De pronto, la mente del alcalde se nubló. Cayó en un limbo de sus propios recuerdos, borrados de su memoria hacía años y suplantados por la imperiosa necesidad de satisfacción inmediata de poder y lujos en detrimento de sus gobernados.

 

III

Gritos, maldiciones, sangre, detonaciones, un ruido insoportable, una violencia indecible yacía en la conciencia del alcalde. Había regresado a sus recuerdos infantiles. Aquella época presuntamente superada irrumpía nuevamente con una fuerza que suponía aplacada.

Vio a su madre ser asesinada por papá, las labores extremas en el refugio, el abuso de los supervisores, la madrastra separada de sí para morir en las trincheras de un país ajeno... Y allí estaba, tendido en el catre de la nada, hediondo a muerte, desprovisto de un pasado tan tenebroso como real, pues siempre estuvo recorriendo su alma en cada mala decisión, en cada corruptela, en cada intriga y engaño, aun sin saberlo porque el mal trabaja así, muchas veces independiente de la conciencia.

Se reconoció.

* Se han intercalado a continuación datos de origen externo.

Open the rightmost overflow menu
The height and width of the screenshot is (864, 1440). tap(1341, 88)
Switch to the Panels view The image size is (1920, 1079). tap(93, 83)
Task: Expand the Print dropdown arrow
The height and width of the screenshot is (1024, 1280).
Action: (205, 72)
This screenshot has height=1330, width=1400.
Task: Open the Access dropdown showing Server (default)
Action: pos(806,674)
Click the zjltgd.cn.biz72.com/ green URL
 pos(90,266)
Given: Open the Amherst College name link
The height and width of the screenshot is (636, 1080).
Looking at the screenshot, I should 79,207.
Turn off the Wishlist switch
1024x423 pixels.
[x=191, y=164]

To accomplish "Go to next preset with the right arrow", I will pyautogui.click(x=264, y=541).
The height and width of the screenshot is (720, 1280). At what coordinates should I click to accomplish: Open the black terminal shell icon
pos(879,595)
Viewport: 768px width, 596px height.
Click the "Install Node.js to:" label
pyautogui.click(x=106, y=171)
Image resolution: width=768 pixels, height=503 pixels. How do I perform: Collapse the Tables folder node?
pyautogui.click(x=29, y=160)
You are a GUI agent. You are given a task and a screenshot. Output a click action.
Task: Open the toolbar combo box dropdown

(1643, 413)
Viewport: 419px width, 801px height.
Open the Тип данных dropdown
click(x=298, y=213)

Pudo ver su primer beso de amor, la amistad verdadera, el buen consejo del monje aquel, la ingenua incursión en la política, lo bello de la prístina ansia de cambio en la universidad, todo aquello que traicionó cuando todo ese mal apareció en lo que sí mismo aseguraba era «un espíritu maduro».

—Soy yo, soy yo, el niño soy yo... —gritaba a la nada de su propia tiniebla entre gemidos y sollozos.

—Y éste es el mejor momento para que sepas dominar todo ese dolor en tu corazón y seas ejemplo de lo bueno para aquellos que, como tú antes de esta noche, no saben cómo hacerlo. Todos tenemos el poder de viajar para llevar la luz del día a cada noche. Estás salvado. Salvemos el mundo.